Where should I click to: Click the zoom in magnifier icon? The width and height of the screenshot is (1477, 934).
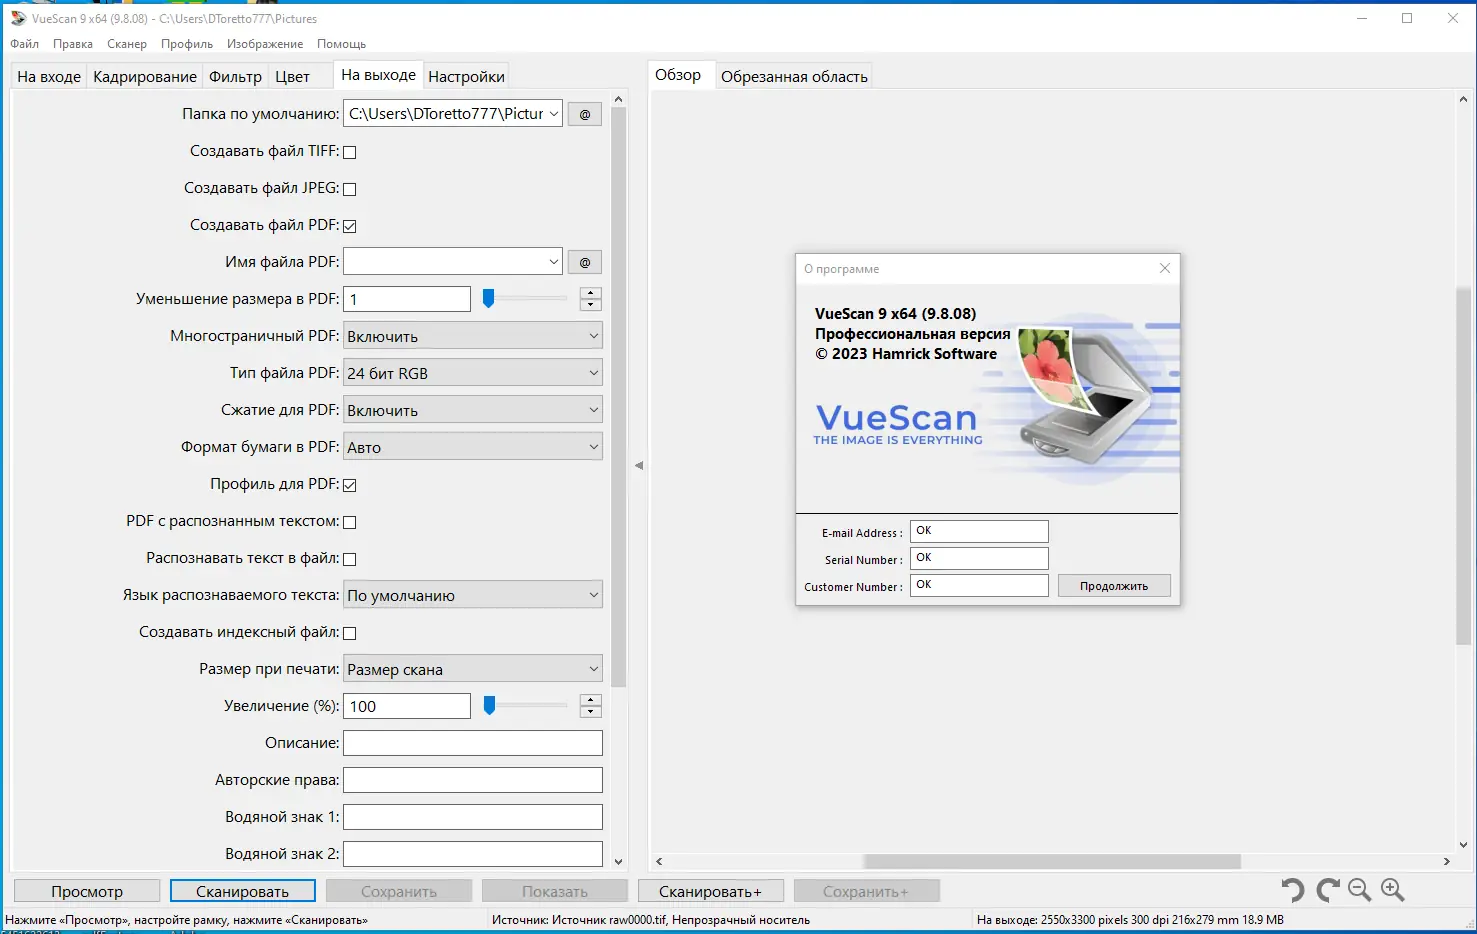[x=1392, y=889]
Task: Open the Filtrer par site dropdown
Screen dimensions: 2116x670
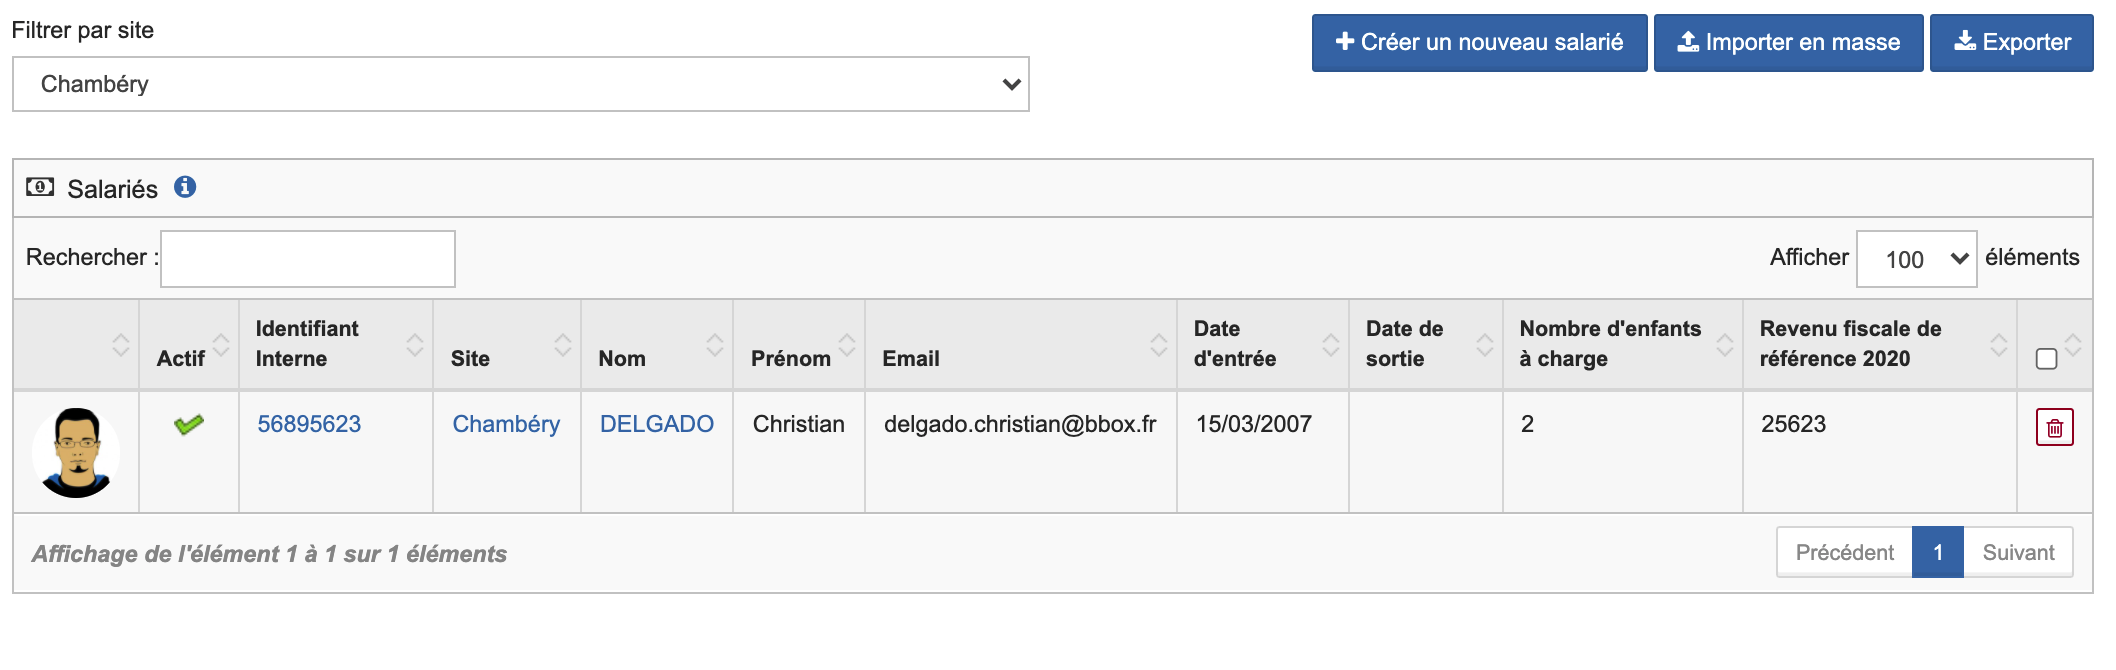Action: click(x=520, y=84)
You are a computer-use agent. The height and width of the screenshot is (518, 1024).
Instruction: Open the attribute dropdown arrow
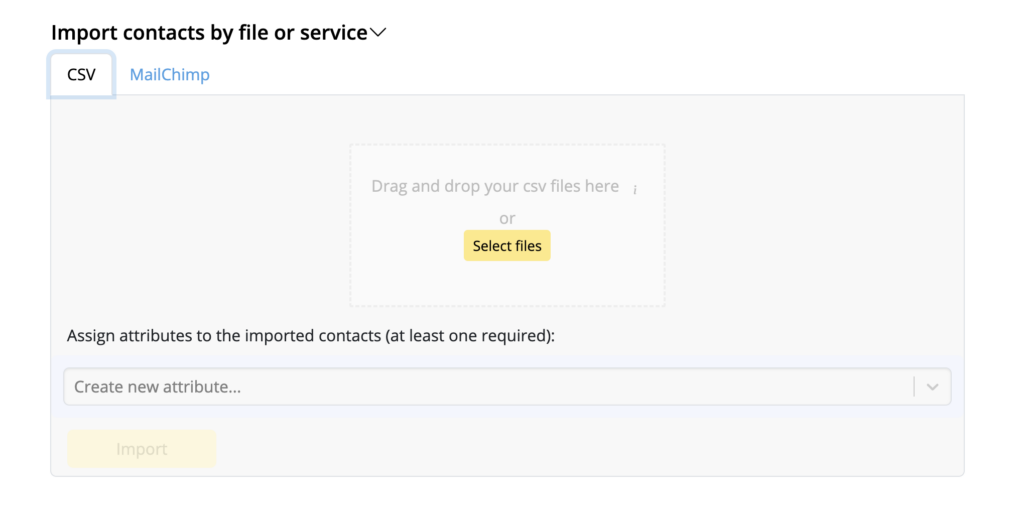point(932,387)
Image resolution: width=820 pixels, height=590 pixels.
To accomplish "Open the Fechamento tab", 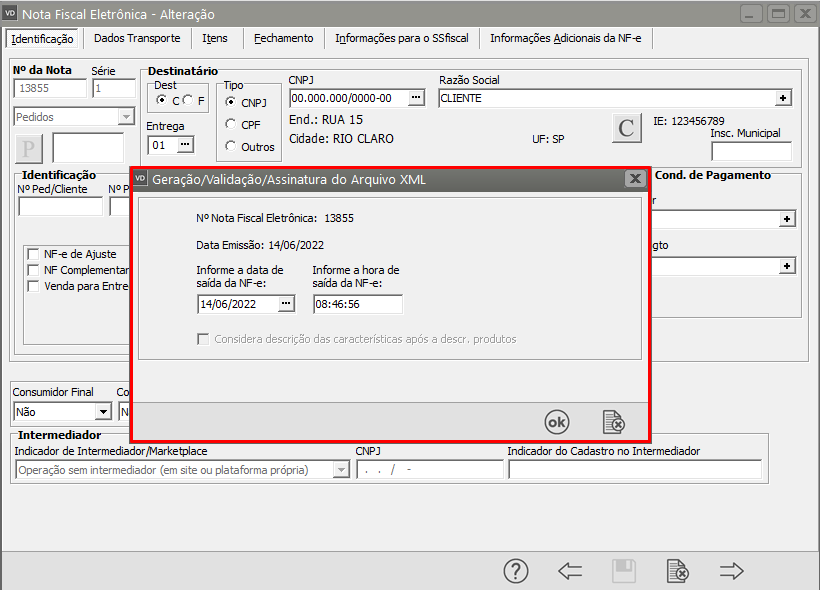I will 283,38.
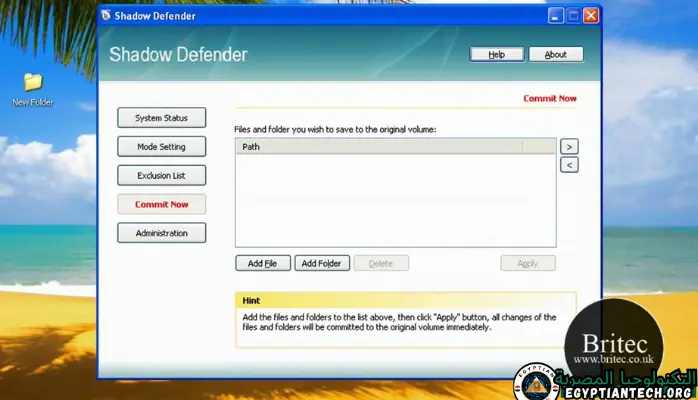698x400 pixels.
Task: Click the greyed-out Apply button
Action: (x=528, y=263)
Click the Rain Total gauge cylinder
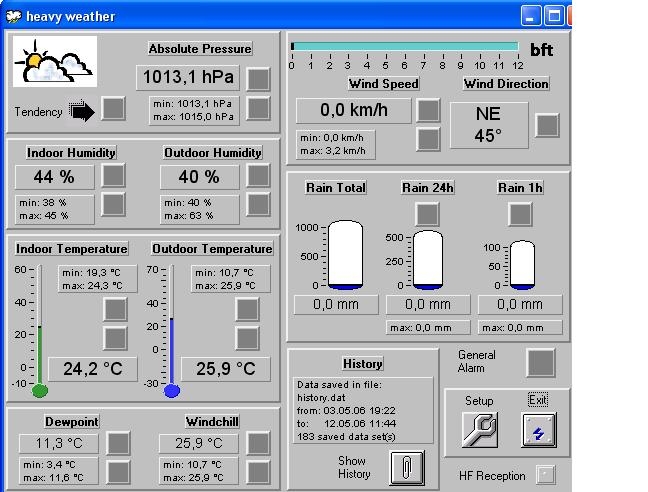Screen dimensions: 648x492 coord(345,254)
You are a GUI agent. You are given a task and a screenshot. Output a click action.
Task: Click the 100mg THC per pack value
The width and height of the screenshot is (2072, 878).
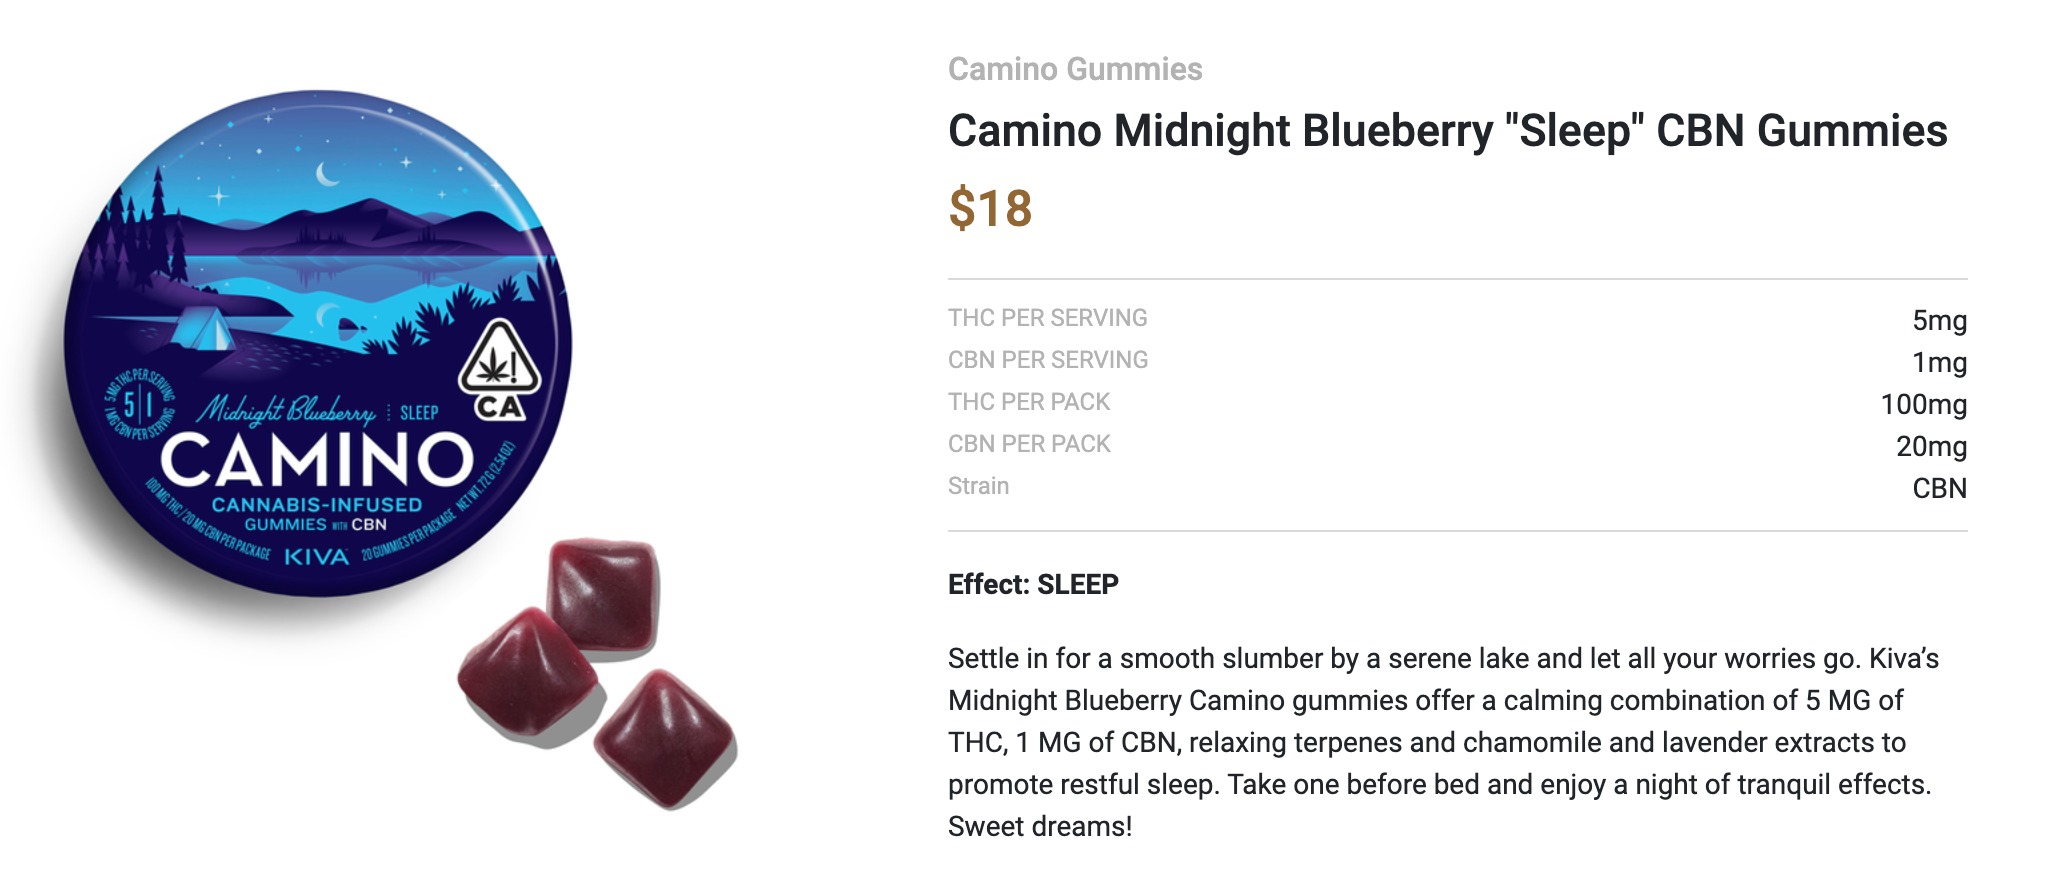pos(1923,404)
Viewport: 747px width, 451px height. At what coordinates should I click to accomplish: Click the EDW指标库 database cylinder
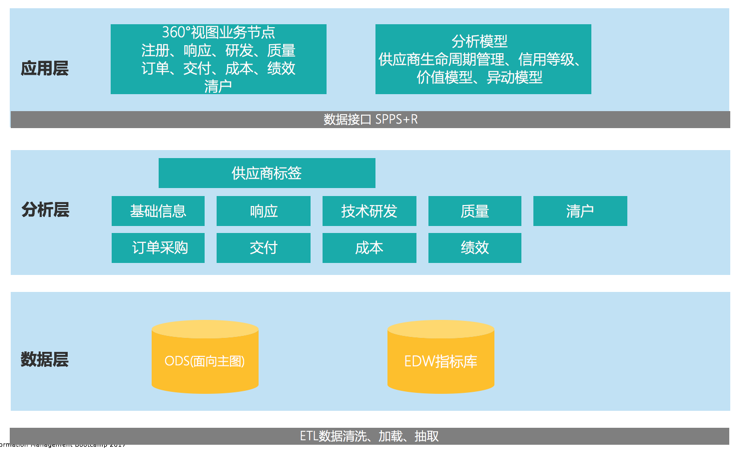(440, 359)
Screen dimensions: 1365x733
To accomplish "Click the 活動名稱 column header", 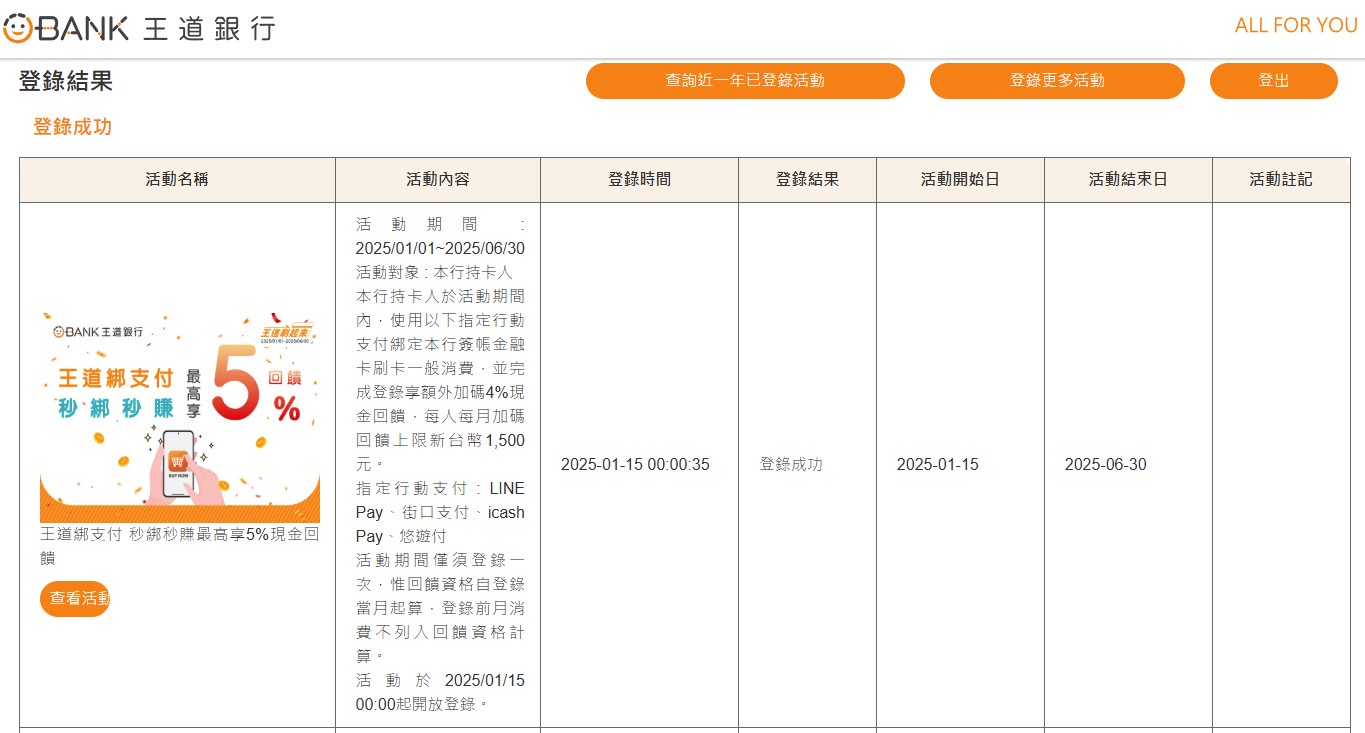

• • •

### WRITTEN TASK
Show each line of the items that contains the word "should". Case counts.

### THE SOLUTION
Where should I click to: Click the zoom in magnifier icon? The width and height of the screenshot is (1477, 934).
Viewport: 747px width, 451px height. At what coordinates should I click to accomplish: Click the EDW指标库 database cylinder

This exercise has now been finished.